Here, we used the almost sure density of \((x_n)_{n\in \mathbb {N}}\), see Remark 2.1, together with the definition of \({\widetilde{M}}_i\), to conclude

$$\begin{aligned} {\text{ diam }}\big ({\widetilde{M}}_i\cap {{\,\text {supp}\,}}(\mu )\big ):= \sup _{\begin{array}{c} x,y\in {\widetilde{M}}_i \\ x,y\in {{\,\text {supp}\,}}(\mu ) \end{array}} \Vert x-y\Vert _{_\mathcal {X}}\xrightarrow {n\rightarrow \infty }0\quad \text{ for } \text{ all } i\in \mathbb {N}. \end{aligned}$$

Lastly, \(\mu _n^\text {ih}\Rightarrow \mu \) follows from combining \(\mu _n^\text {eh}\Rightarrow \mu \) and \(\mu _n^{e}\Rightarrow \mu \) with the triangle inequality.

3.7 Batches, patches and parallelization

All methods for obtaining the integration weights presented above heavily relied on evaluating the gradient \(\nabla _1 j\) only at a single sample point \((u_n,x_n)\) per iteration. In other words, Algorithm 1 has a natural batch size of 1. While we certainly do not want to increase this number too much, stochastic mini-batch algorithms outperform classic SG in some instances, especially if the evaluation of the gradient samples \(\nabla _1 j\big (u_n,x_n^{(i)}\big )_{i=1,\ldots ,N}\) can be done in parallel.

Increasing the batch size N in CSG leaves the question of how the integration weights should be obtained. We could, of course, simply collect all evaluation points and calculate the weights as usual. This, however, may significantly increase the computational cost, effectively scaling it by N. In many instances, there is a much more elegant solution to this problem, which lets us include mini-batches without any additional weight calculation cost.

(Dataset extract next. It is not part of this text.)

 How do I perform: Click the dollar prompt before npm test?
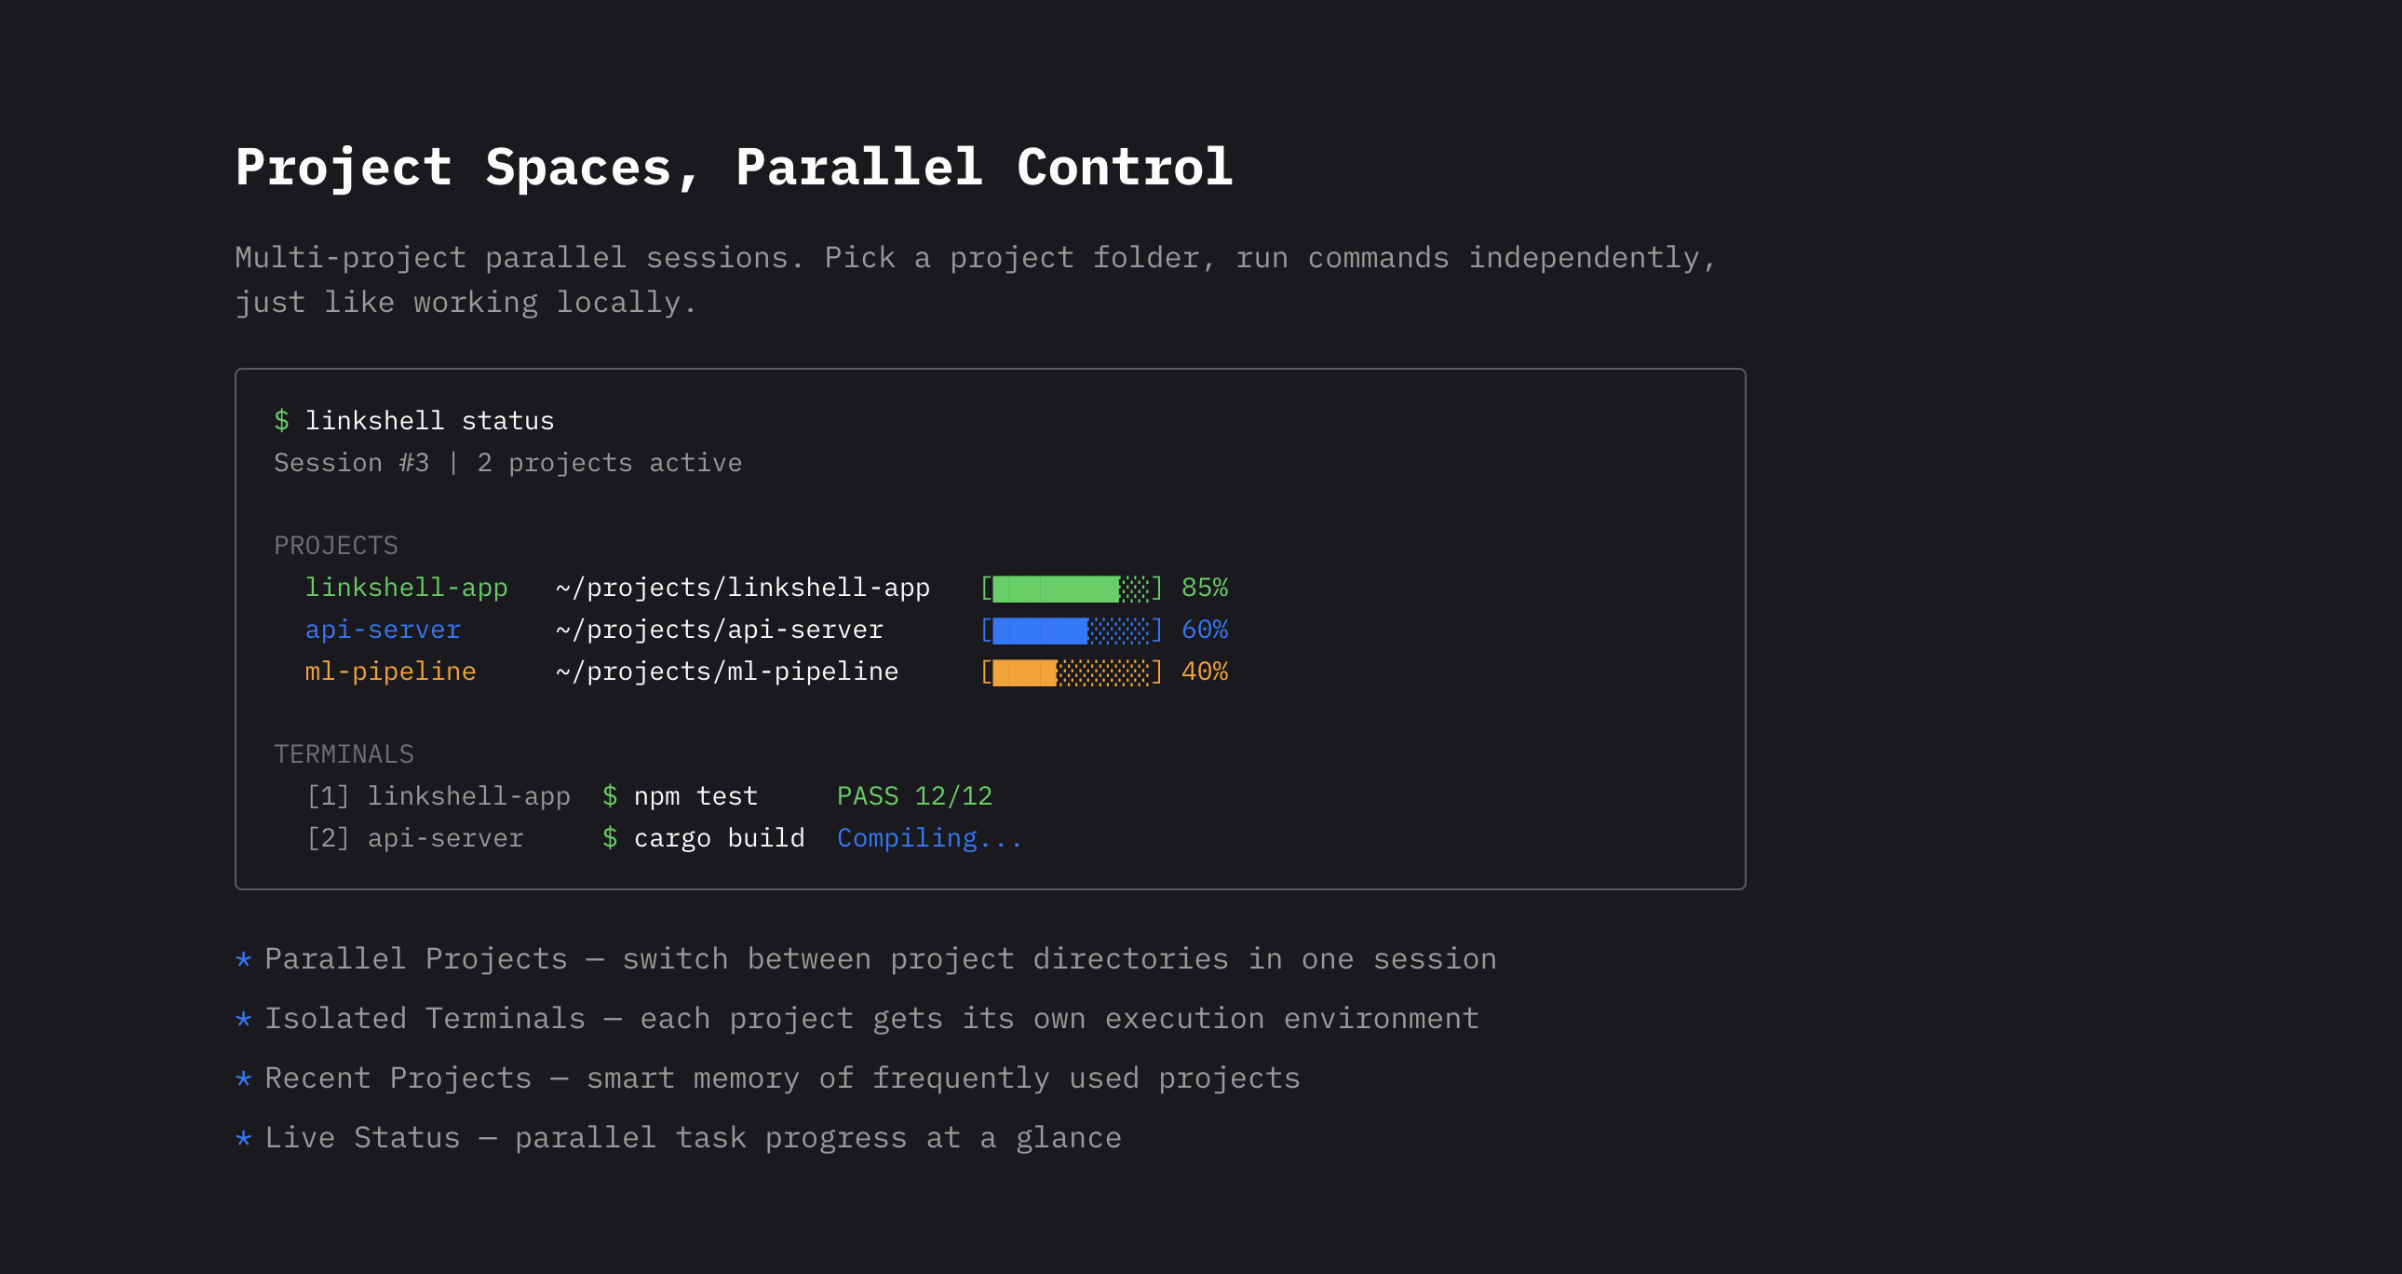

Assume, for simplicity, that \(\mathcal {X}\) is an open interval and that \(\mu \) corresponds to a uniform distribution, i.e., there exist \(a<b\in \mathbb {R}\) such that

$$\begin{aligned} J(u) = \frac{1}{b-a}\int _a^b j(u,x)\textrm{d}x. \end{aligned}$$

Given \(N\in \mathbb {N}\), we obtain

$$\begin{aligned} J(u)&= \frac{1}{b-a}\int _a^b j(u,x)\textrm{d}x = \frac{1}{b-a}\sum _{i=1}^N \int _{a+(i-1)\tfrac{b-a}{N}}^{a + i\tfrac{b-a}{N}} j(u,x)\textrm{d}x \\&= \frac{1}{b-a}\int _{a}^{a+\tfrac{b-a}{N}} \sum _{i=1}^N j\left( u,x+(i-1)\tfrac{b-a}{N}\right) \textrm{d}x =: \frac{1}{b-a}\int _{a}^{a+\tfrac{b-a}{N}} {\tilde{j}}(u,x)\textrm{d}x\, . \end{aligned}$$

Thus, we can include mini-batches of size \(N\in \mathbb {N}\) into CSG by performing the following steps in each iteration:

  1. 1.)

    Draw random sample \(x_n\in \left( a,a+\tfrac{b-a}{N}\right) \).

  2. 2.)

    Evaluate \(\nabla _1 j(u_n,\cdot )\) at each

    $$\begin{aligned} x_n^{(i)} = x_n + (i-1)\tfrac{b-a}{N},\quad i=1,\ldots ,N. \end{aligned}$$
  3. 3.)

    Compute

    $$\begin{aligned} \nabla _1 {\tilde{j}}(u_n,x_n) = \sum _{i=1}^N \nabla _1 j\big (u_n,x_n^{(i)}\big ). \end{aligned}$$
  4. 4.)

    Calculate integration weights \((\alpha _k)_{k=1,\ldots ,n}\) as usual for \((u_k,x_k)_{k=1,\ldots ,n}\) and set

    $$\begin{aligned} \hat{G}_n = \sum _{k=1}^n \alpha _k \nabla _1 {\tilde{j}}(u_k,x_k). \end{aligned}$$

It is straightforward to apply this idea to higher dimensional rectangular cuboids. Furthermore, the process of subdividing \(\mathcal {X}\) into smaller patches and drawing the samples in only one of these regions \(\mathcal {X}_1\subseteq \mathcal {X}\) can be generalized to more complex settings as well. However, it is necessary that translating the sample \(x_n\) into the other patches preserves the underlying probability distribution \(X\sim \mu \), e.g., if \(\mu \) is induced by a Lipschitz continuous density function and the different patches are obtained by reflecting, translating, rotating and scaling \(\mathcal {X}_1\). A conceptual example is shown in Fig. 8.

Fig. 8
figure 8

To obtain a mini-batch of six samples points, the domain \(\mathcal {X}\) is subdivided into six patches, indicated by the blue lines. In each iteration, a sample point \(x_n\) is drawn in patch \(\mathcal {X}_1\) (grey) and afterwards translated into all other patches (Color figure online)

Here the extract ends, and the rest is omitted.